# CaseIH 8840 Swather



## CowboyRam (Dec 13, 2015)

We were out cutting today, and now the header will not go down. I know it has something to do with the pressure, but don't know where to start on this one.


----------



## Widairy (Jan 1, 2016)

First try lowering the flotation pressure, if the flotation pressure is too high the header won't lower or will lower slowly.


----------



## CowboyRam (Dec 13, 2015)

Yes I Tried lowering the float pressure. The float pressure at one point was a 400psi, and the jumped up to over 1200psi. I got it to one point where the header would slam down very hard. Could it be that it is sucking air somewhere. Is there a solenoid, or something that has gone bad. At first I thought it could be a bad switch in the cab, but that was not the problem. I had to go under the machine, bleed off the pressure so I could get the header down.


----------



## 8gross (Sep 12, 2011)

Could have a bad coil/cartridge or even a bad diode. Can't recall too much cause it's been a few years since I've ran that machine.


----------



## CowboyRam (Dec 13, 2015)

I had to turn that little knob to release the pressure the other day so I could get the header down. When I did you could hear it scream as as the pressure bled off.










that thing, what ever it is in front of the filter was caked in oil. When I shut the machine down you could see where some fluid had dripped on the ground.
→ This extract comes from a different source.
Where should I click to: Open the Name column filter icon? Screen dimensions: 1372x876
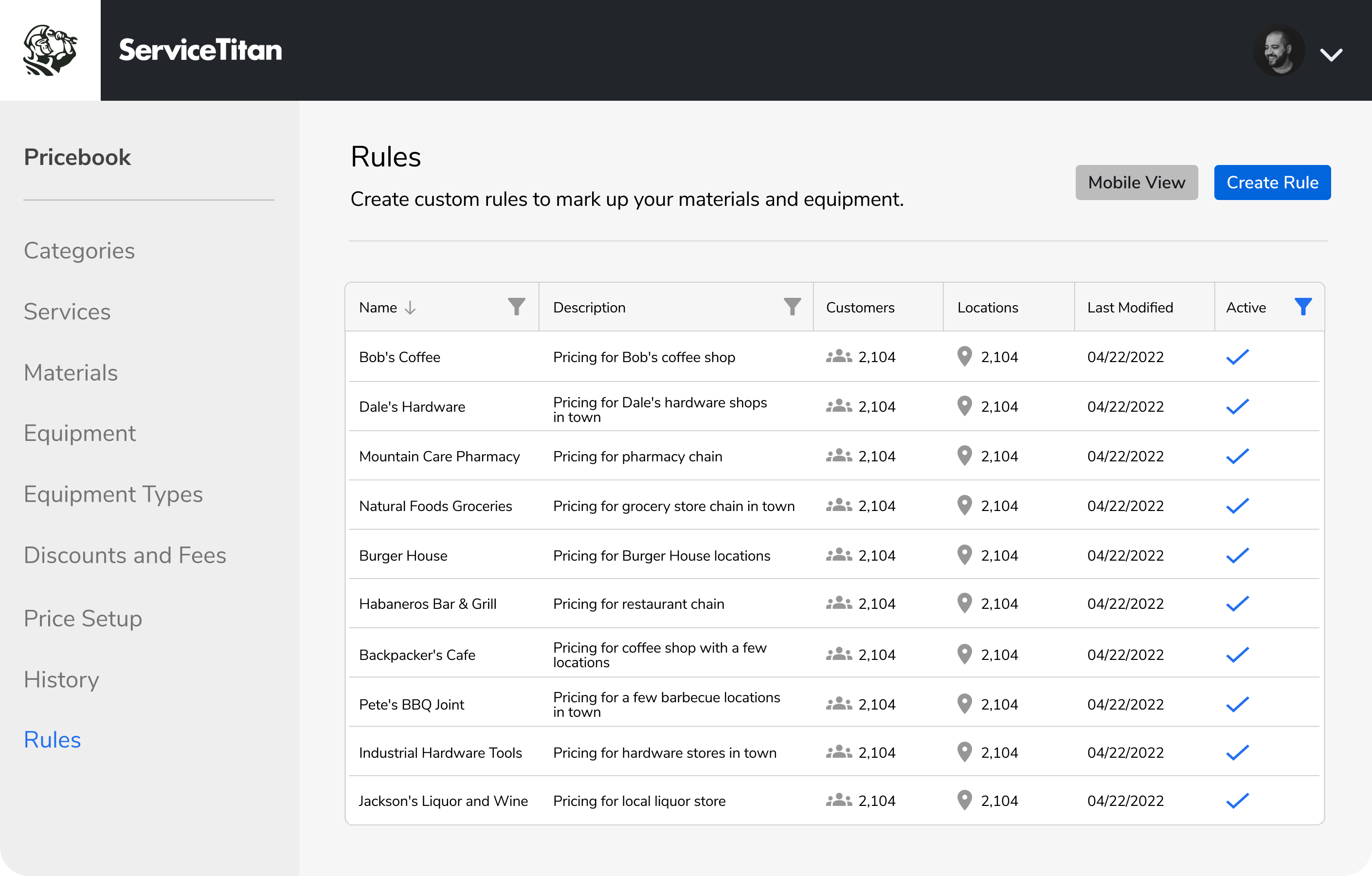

Today when I moved the swather over to where I had the power washer I was barely able to even get the head off of the ground. I would only raise a few inches.

I really don't know where to begin on this thing. Any help would be greatly appreciated.

Thanks,

Jay


----------



## 8gross (Sep 12, 2011)

Pull the accumulator off and get the pressure checked. They do lose pressure over time and if it's low it won't lift the header.


----------



## CowboyRam (Dec 13, 2015)

Is the accumulator that black cylinder in this picture?


----------



## 8gross (Sep 12, 2011)

Yes that is the one. Have to find a dealer that can recharge it. Needs to have around 1200psi I think.


----------



## CowboyRam (Dec 13, 2015)

I was looking at it again today. I increased the float pressure, and it would would only go up to around 300 psi. Raised and lowered it a few times, and it would jump to 1200 and then drop back down to 300. When the header would go down it would drop like a load of bricks.


----------



## 8gross (Sep 12, 2011)

When you increase the floatation pressure does the needle on the pressure gauge instantly jump to 1200 from 0? The accumulator needs to be charged with nitrogen to a certain pressure. If the accumulator is weak then some of the hydraulic circuits get a little goofy like what you are experiencing. Do you have to keep increasing the pressure to get the header to raise? Had a Case 8860 do this to me one year and I couldn't raise the header. Got the accumulator recharged and hasn't been a problem since.


----------



## CowboyRam (Dec 13, 2015)

Yes it will jump to 1200, but does not stay there long; most of the time it stays around that 300 mark. Well looks like I know what I will be doing tomorrow.

Thanks.


----------



## 8gross (Sep 12, 2011)

Hope it works out for you.


----------



## CowboyRam (Dec 13, 2015)

It is to cold and rainy to work on it today, but I did mess with it a bit. When I first started it up the pressure jump to 1200, but once I raised the header it dropped to 400. After lowering the header the pressure would go up to about 950, but once I raised it would drop back down to 400. I tried to increase the pressure, but it would never raise above 950.


----------



## 8gross (Sep 12, 2011)

There is the issue. If the accumulator is charged properly it should lift the header on it's own if you keep increasing the pressure.


----------



## CowboyRam (Dec 13, 2015)

8gross Thanks,

I went out his morning and tried to increase the float pressure and it would not lift the header. When it warms up just a bit I will go out get it taken off.


----------



## 8gross (Sep 12, 2011)

You're welcome.


----------



## CowboyRam (Dec 13, 2015)

We got the swather fixed. I was going to take off the accumulator off and have it charged, but decided that I would run it down to the JD dealer and have it done on the machine; we are only 4 miles away. My mechanic did not think it was that, so checked the valves and there was a couple split O rings. That turned out to be a whole lot cheaper than charging the accumulator. Yea, and easy fix for a change.


----------



## 8gross (Sep 12, 2011)

Cheap repairs are the way to go.


----------



## CowboyRam (Dec 13, 2015)

Ya, I can handle repairs like that.


----------



## dennisj (Jul 16, 2020)

on the 8830 swathers, any one have steel on steel rolls and how do they work? Plug up often?


----------



## Charles Nelson (2 d ago)

Does anyone know what the accumulator pressure for a 8830 with a 14 foot sickle head. I pulled mine off - titan said it had 200psi and put 700psi in it. The tag on it says max pressure 3000psi and precharged to 700psi. I just don't know if 700psi is enough - don't want to install/remove again if it should have more pressure in it. Seems like no one knows at any dealships around me. Thanks for any help.


----------